I have raced on the most unthinkable parcours: a 180 kilometre race with a finale on straight four lane roads, but in the last 300 metres contains a couple of turns which, without warning, take you onto a road that is narrower than most people's driveway! I mean, what is the purpose? It's like growing trees on football grounds. The UCI definitely needs to keep a closer eye on the safety of the final kilometres of the races

The value of your contract is linked to the amount of UCI points you have nowadays, and that means that a sprint for a handful of points is ridden like a World Championships finale, with the difference that in the sprint of a World Championship the chaff has been separated from the wheat.

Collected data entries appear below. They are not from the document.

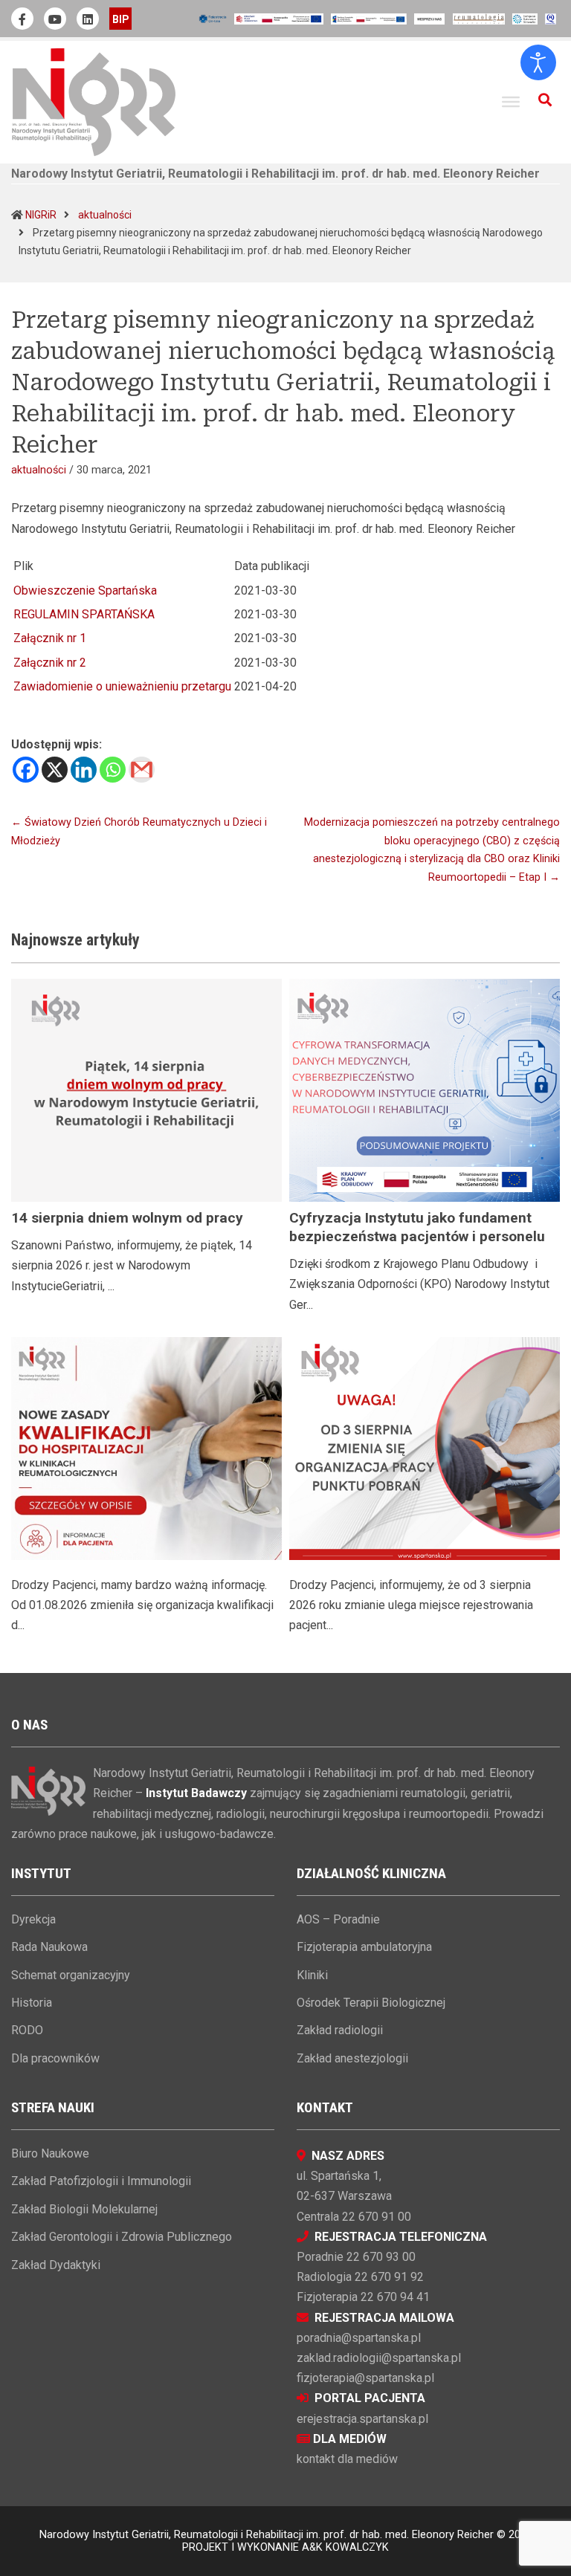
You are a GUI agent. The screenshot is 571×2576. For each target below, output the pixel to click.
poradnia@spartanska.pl (359, 2338)
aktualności (105, 215)
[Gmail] (142, 770)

Anyway, it's up to the race organisers and the UCI to come together on this and make the right changes to make professional cycling safer. The latest interviews I have read show that they are looking at upgrading division I. But also division II needs attention, so it's not left in the same predicament as we are in now. I know this is easy for me to write down, but I do realize that there is a hell of a lot of work to be done. I hope the seeds currently planted will bear fruit in the near future.

On another note but continuing the song, Team fakta has missed out on a wildcard for Paris-Roubaix and Tour of Flanders. The reasons for that are simple. We did not show ourselves enough in the results so far, which doesn't mean that we didn't perform strongly in many of the races that we have ridden this season. Unfortunately, a wild card is given because of many reasons, politically correct ones and politically more obscure ones, but hey, that's the way things are in many sports.

Eight of the guys are riding Paris-Nice and they are pulling their weight just fine so far. It would be fantastic for the team to see a win by the end of this important stage race. The other half of the team is riding GP Erik Breukink over the weekend. It will be a good opportunity for myself to get the legs turning a little less square than what they have been so far.

I feel good on the bike, but the legs say no to too much speed at the moment. I am fine-tuning things as intensively as is possible right now, by training behind the scooter and doing interval and strength training. I hope it pays of soon as I have been in a bit of a dark mood the last couple of weeks.

But gee, I still enjoy riding that bike! ;-)

Talk to you later, with better legs and more optimism!